- [Records provided]:

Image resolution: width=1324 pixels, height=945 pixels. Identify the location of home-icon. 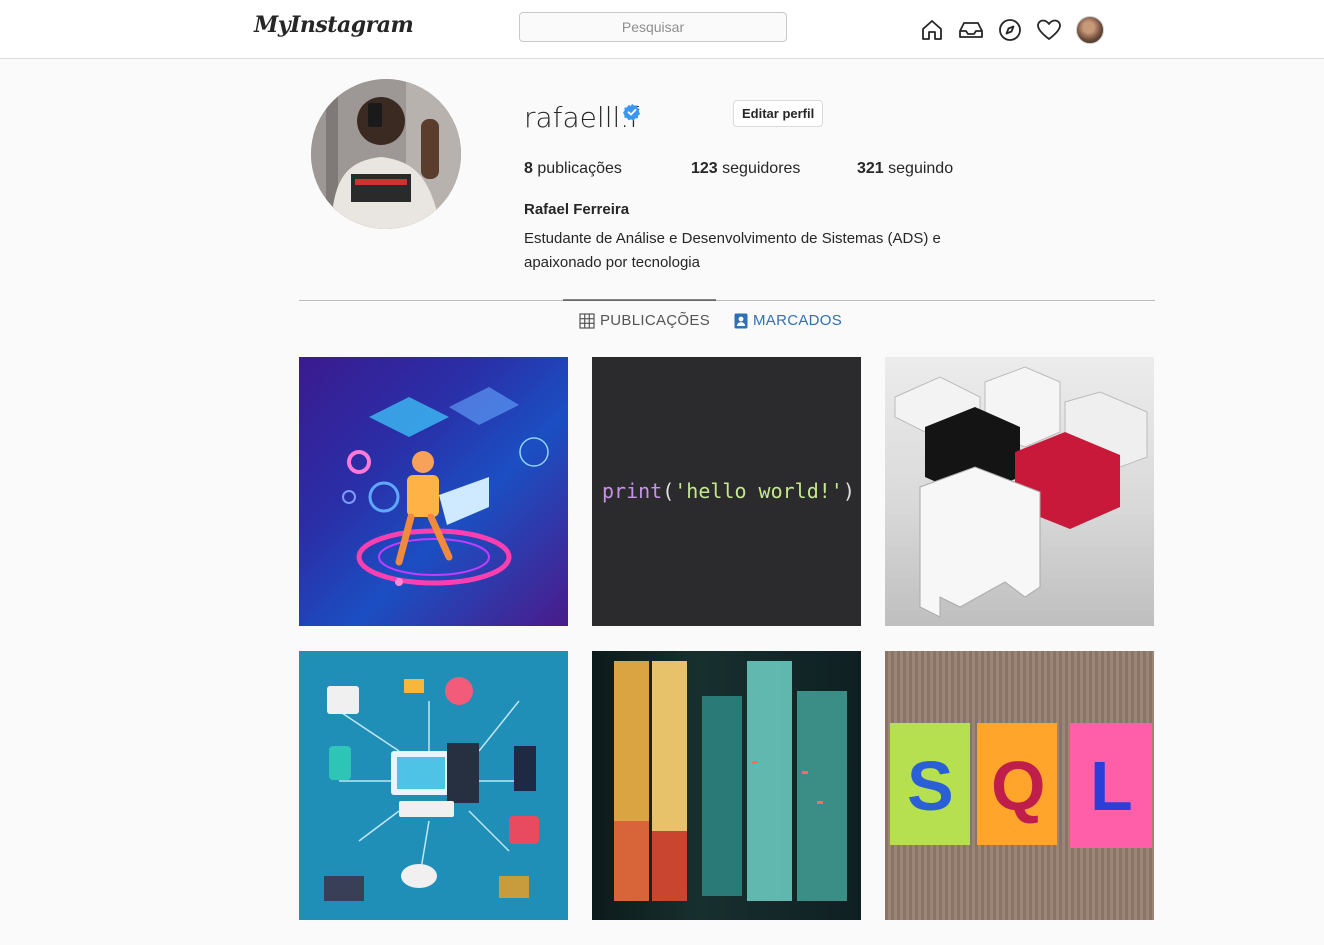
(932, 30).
==
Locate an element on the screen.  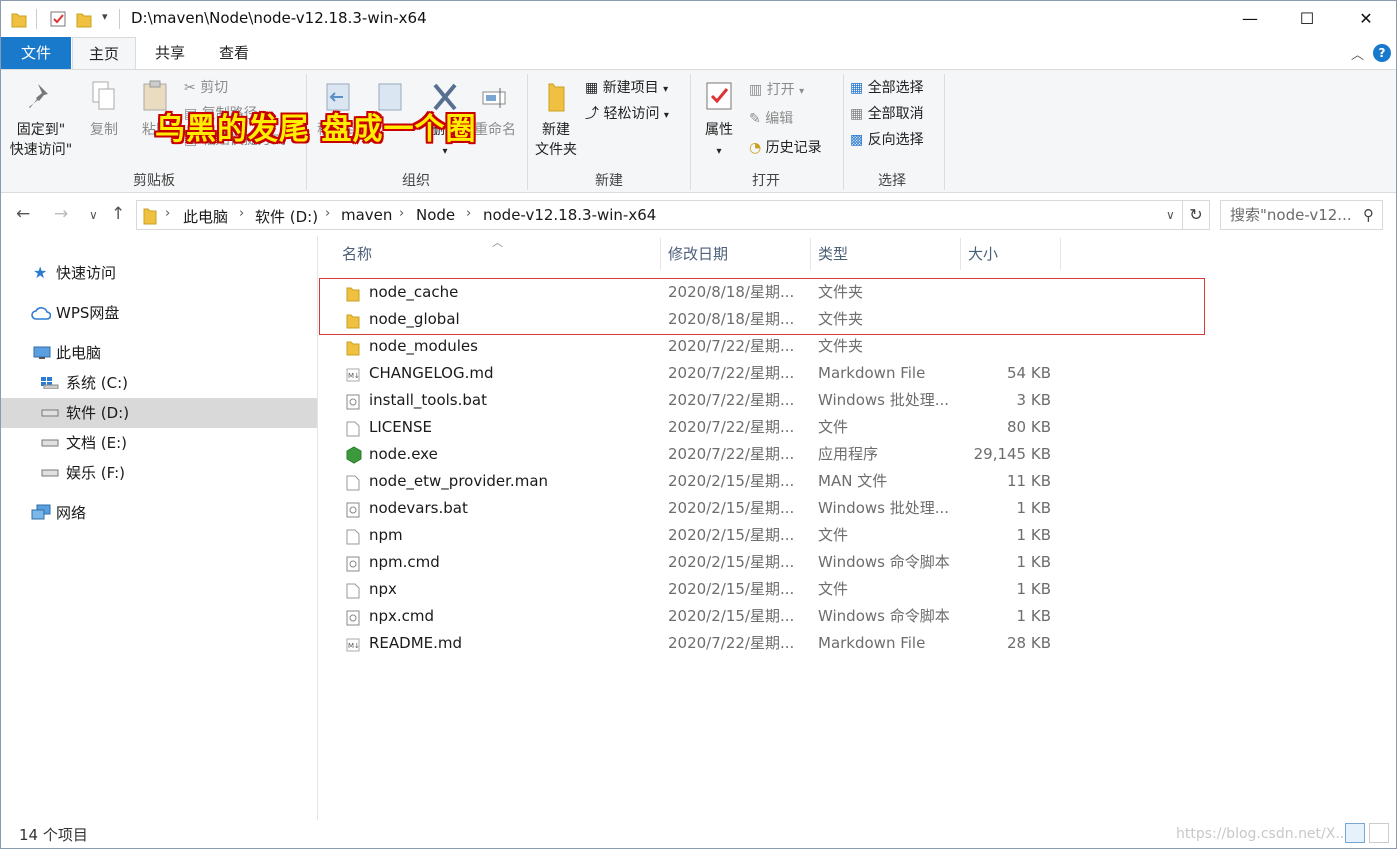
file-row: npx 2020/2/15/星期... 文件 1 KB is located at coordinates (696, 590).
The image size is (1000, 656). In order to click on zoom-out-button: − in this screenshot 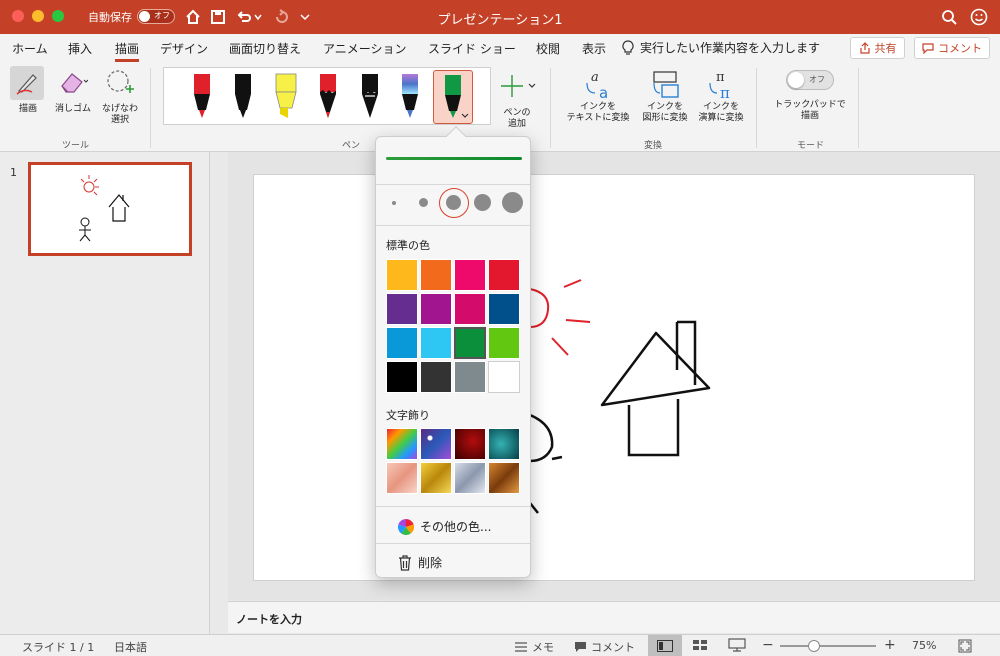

- [Task instructions]: Rewrite the material from the line holding "Locate an element on the screen." through the line holding "The image size", inclusive, changing "screenshot" to "screen capture" and keeping everything else the same. Omit the pictures from your answer.

- [Reply]:
Locate an element on the screen.  
file-row: npx 2020/2/15/星期... 文件 1 KB is located at coordinates (696, 590).
The image size is (1000, 656). In order to click on zoom-out-button: − in this screen capture 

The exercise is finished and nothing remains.